King Sancho Fantastic said:


> I'd do it. But it would be a PR nightmare.


Dwightmare


Sent from Verticalsports.com Free App


----------



## Kooks (Feb 3, 2013)

I don't agree with this trade. If Dwight and Paul want to team up they have to go in Atlanta because i think it is the only team in the ligue which can sign them. And perhaps the Lakers will recieve Josh Smith ( it's been many years we're talking about a trade between the Lakers and The Hawks..). But if this trade isn't a fantasm it will involve many teams...---> Dwightmare 2. I think Griffin doesn't want to play for the Lakers but Bledsoe could be a very interesting player for them.


----------



## Bogg (May 4, 2009)

e-monk said:


> (say what you will about the package, the lakers were giving up fair value)


That package was awful. There's no sense in capping out your team to fight with Portland for the title of eleventh-best team in the West.


----------



## e-monk (Sep 10, 2010)

Bogg said:


> That package was awful. There's no sense in capping out your team to fight with Portland for the title of eleventh-best team in the West.


the Lakers were giving up fair value regardless and the last thing the crybaby owners were worried about was what the hornets were getting, it was that the lakers were getting over and still had the wherewithal to land dwight (as was later proven)


----------



## R-Star (Jun 13, 2002)

CONSPIRACY!


----------



## e-monk (Sep 10, 2010)

Kooks said:


> I don't agree with this trade. If Dwight and Paul want to team up they have to go in Atlanta because i think it is the only team in the ligue which can sign them. And perhaps the Lakers will recieve Josh Smith ( it's been many years we're talking about a trade between the Lakers and The Hawks..). But if this trade isn't a fantasm it will involve many teams...---> Dwightmare 2. I think Griffin doesn't want to play for the Lakers but Bledsoe could be a very interesting player for them.


the lakers cant take back josh smith because teams over the cap cant take back S&T plus I would think the point of atlanta for dwight would be to play with his buddy anyway

on the other hand the lakers could take back horford who is a near allstar and has a super cap friendly contract for the value he represents


----------



## e-monk (Sep 10, 2010)

R-Star said:


> CONSPIRACY!


precisely


----------



## Jamel Irief (May 19, 2002)

Bogg said:


> That package was awful. There's no sense in capping out your team to fight with Portland for the title of eleventh-best team in the West.


Scola, odom, Martin and dragic would of won them more games than Aminu, kaman, Gordon and Rivers have that's for sure. Not to mention all of those players except scola would of came off the books right now. 
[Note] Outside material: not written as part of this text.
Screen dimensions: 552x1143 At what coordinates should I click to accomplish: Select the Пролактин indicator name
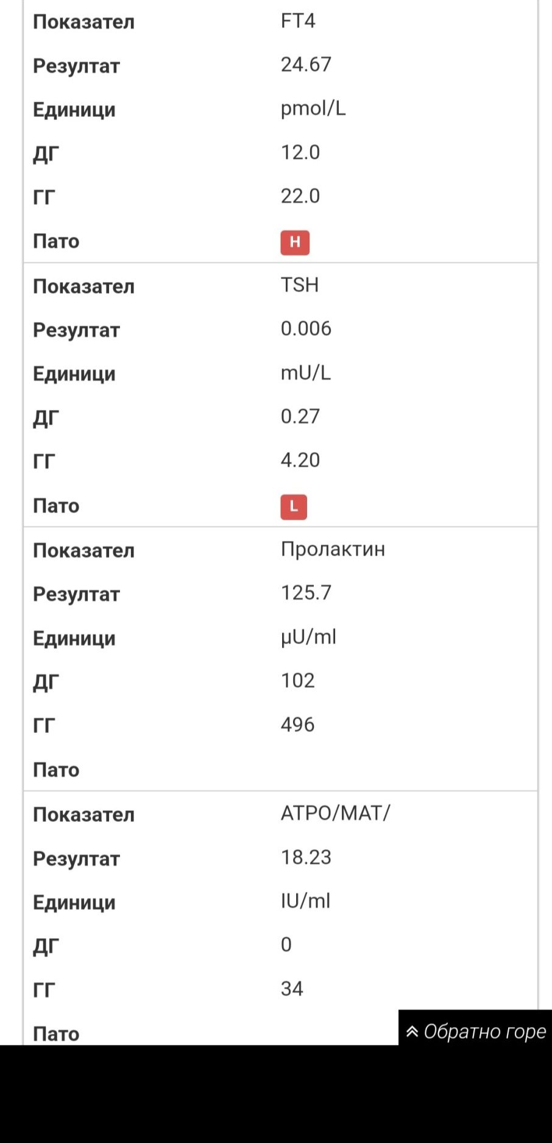click(333, 549)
Sent from Verticalsports.com Free App


----------



## onelakerfan (Nov 11, 2004)

Lakers are not doin s&t with DH unless they get someone with a same value. They rather loose Howard and clean the books and do the ride and pony dance next year with the same group than tie up the cap space with some bench warmer. Jerry West said this before about FAs and Mitch thinks the same way.


----------



## R-Star (Jun 13, 2002)

onelakerfan said:


> Lakers are not doin s&t with DH unless they get someone with a same value. They rather loose Howard and clean the books and do the ride and pony dance next year with the same group than tie up the cap space with some bench warmer. Jerry West said this before about FAs and Mitch thinks the same way.


Who the hell has mentioned trading Dwight for a bench warmer in this thread?


----------



## onelakerfan (Nov 11, 2004)

Go back and read r star. Josh smith, Harford, D Jordan . Those are bench warmers for me, and don't try to argue they are not, I don't have time for that.


----------



## R-Star (Jun 13, 2002)

onelakerfan said:


> Go back and read r star. Josh smith, Harford, D Jordan . Those are bench warmers for me, and don't try to argue they are not, I don't have time for that.


Ridiculous.


----------



## King Sancho Fantastic (Jul 19, 2005)

Smith and especially Horford are most certainly not bench warmers.


----------



## hobojoe (Jun 20, 2003)

E.H. Munro said:


> Yeah, the Clippers wouldn't be giving up Bledsoe because they'd need to fill in around Howard and Paul. However if CP3 demanded it, I'm sure that the Clippers would do Griffin for Howard. But not more than that as they'd still need to find a SG, SF, and PF.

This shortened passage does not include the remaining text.